--- Requirement ---
Render every line of the rows below as a Markdown table with two columns, No and Text. Number each line and leave out blank lines.

--- Records for the exercise ---
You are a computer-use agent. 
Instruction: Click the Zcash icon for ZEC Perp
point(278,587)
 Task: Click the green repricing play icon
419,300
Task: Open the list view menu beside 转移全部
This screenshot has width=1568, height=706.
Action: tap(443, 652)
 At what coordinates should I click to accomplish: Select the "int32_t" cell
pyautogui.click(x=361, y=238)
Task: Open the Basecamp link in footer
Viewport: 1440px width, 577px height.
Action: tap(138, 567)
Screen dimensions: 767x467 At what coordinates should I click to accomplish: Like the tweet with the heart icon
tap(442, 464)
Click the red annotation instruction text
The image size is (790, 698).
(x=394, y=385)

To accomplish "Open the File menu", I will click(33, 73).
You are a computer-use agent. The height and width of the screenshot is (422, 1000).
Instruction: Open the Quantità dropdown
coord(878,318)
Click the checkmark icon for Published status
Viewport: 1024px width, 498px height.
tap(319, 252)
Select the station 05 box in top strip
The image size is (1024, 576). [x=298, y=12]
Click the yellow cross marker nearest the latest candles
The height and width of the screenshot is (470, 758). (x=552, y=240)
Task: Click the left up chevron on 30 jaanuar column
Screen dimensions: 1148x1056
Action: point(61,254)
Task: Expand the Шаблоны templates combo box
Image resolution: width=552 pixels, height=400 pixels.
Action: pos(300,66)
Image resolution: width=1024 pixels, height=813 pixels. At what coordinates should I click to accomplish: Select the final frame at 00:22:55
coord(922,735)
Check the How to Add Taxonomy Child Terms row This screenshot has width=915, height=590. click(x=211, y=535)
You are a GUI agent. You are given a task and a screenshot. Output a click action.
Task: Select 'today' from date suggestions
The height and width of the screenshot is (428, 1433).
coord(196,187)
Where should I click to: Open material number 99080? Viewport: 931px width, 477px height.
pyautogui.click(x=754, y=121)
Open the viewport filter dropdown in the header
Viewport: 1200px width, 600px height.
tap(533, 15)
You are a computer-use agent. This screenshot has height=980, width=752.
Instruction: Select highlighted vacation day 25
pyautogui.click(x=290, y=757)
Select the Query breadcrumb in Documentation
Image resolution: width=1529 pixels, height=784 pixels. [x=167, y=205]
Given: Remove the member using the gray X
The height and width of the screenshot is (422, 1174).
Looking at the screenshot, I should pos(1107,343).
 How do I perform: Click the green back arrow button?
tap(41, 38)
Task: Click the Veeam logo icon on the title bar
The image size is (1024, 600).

--- Exercise result ---
| No | Text |
|---|---|
| 1 | You are a computer-use agent.  |
| 2 | Instruction: Click the Zcash icon for ZEC Perp |
| 3 | point(278,587) |
| 4 |  Task: Click the green repricing play icon |
| 5 | 419,300 |
| 6 | Task: Open the list view menu beside 转移全部 |
| 7 | This screenshot has width=1568, height=706. |
| 8 | Action: tap(443, 652) |
| 9 |  At what coordinates should I click to accomplish: Select the "int32_t" cell |
| 10 | pyautogui.click(x=361, y=238) |
| 11 | Task: Open the Basecamp link in footer |
| 12 | Viewport: 1440px width, 577px height. |
| 13 | Action: tap(138, 567) |
| 14 | Screen dimensions: 767x467 At what coordinates should I click to accomplish: Like the tweet with the heart icon |
| 15 | tap(442, 464) |
| 16 | Click the red annotation instruction text |
| 17 | The image size is (790, 698). |
| 18 | (x=394, y=385) |
| 19 | To accomplish "Open the File menu", I will click(33, 73). |
| 20 | You are a computer-use agent. The height and width of the screenshot is (422, 1000). |
| 21 | Instruction: Open the Quantità dropdown |
| 22 | coord(878,318) |
| 23 | Click the checkmark icon for Published status |
| 24 | Viewport: 1024px width, 498px height. |
| 25 | tap(319, 252) |
| 26 | Select the station 05 box in top strip |
| 27 | The image size is (1024, 576). [x=298, y=12] |
| 28 | Click the yellow cross marker nearest the latest candles |
| 29 | The height and width of the screenshot is (470, 758). (x=552, y=240) |
| 30 | Task: Click the left up chevron on 30 jaanuar column |
| 31 | Screen dimensions: 1148x1056 |
| 32 | Action: point(61,254) |
| 33 | Task: Expand the Шаблоны templates combo box |
| 34 | Image resolution: width=552 pixels, height=400 pixels. |
| 35 | Action: pos(300,66) |
| 36 | Image resolution: width=1024 pixels, height=813 pixels. At what coordinates should I click to accomplish: Select the final frame at 00:22:55 |
| 37 | coord(922,735) |
| 38 | Check the How to Add Taxonomy Child Terms row This screenshot has width=915, height=590. click(x=211, y=535) |
| 39 | You are a GUI agent. You are given a task and a screenshot. Output a click action. |
| 40 | Task: Select 'today' from date suggestions |
| 41 | The height and width of the screenshot is (428, 1433). |
| 42 | coord(196,187) |
| 43 | Where should I click to: Open material number 99080? Viewport: 931px width, 477px height. |
| 44 | pyautogui.click(x=754, y=121) |
| 45 | Open the viewport filter dropdown in the header |
| 46 | Viewport: 1200px width, 600px height. |
| 47 | tap(533, 15) |
| 48 | You are a computer-use agent. This screenshot has height=980, width=752. |
| 49 | Instruction: Select highlighted vacation day 25 |
| 50 | pyautogui.click(x=290, y=757) |
| 51 | Select the Query breadcrumb in Documentation |
| 52 | Image resolution: width=1529 pixels, height=784 pixels. [x=167, y=205] |
| 53 | Given: Remove the member using the gray X |
| 54 | The height and width of the screenshot is (422, 1174). |
| 55 | Looking at the screenshot, I should pos(1107,343). |
| 56 |  How do I perform: Click the green back arrow button? |
| 57 | tap(41, 38) |
| 58 | Task: Click the Veeam logo icon on the title bar |
| 59 | The image size is (1024, 600). |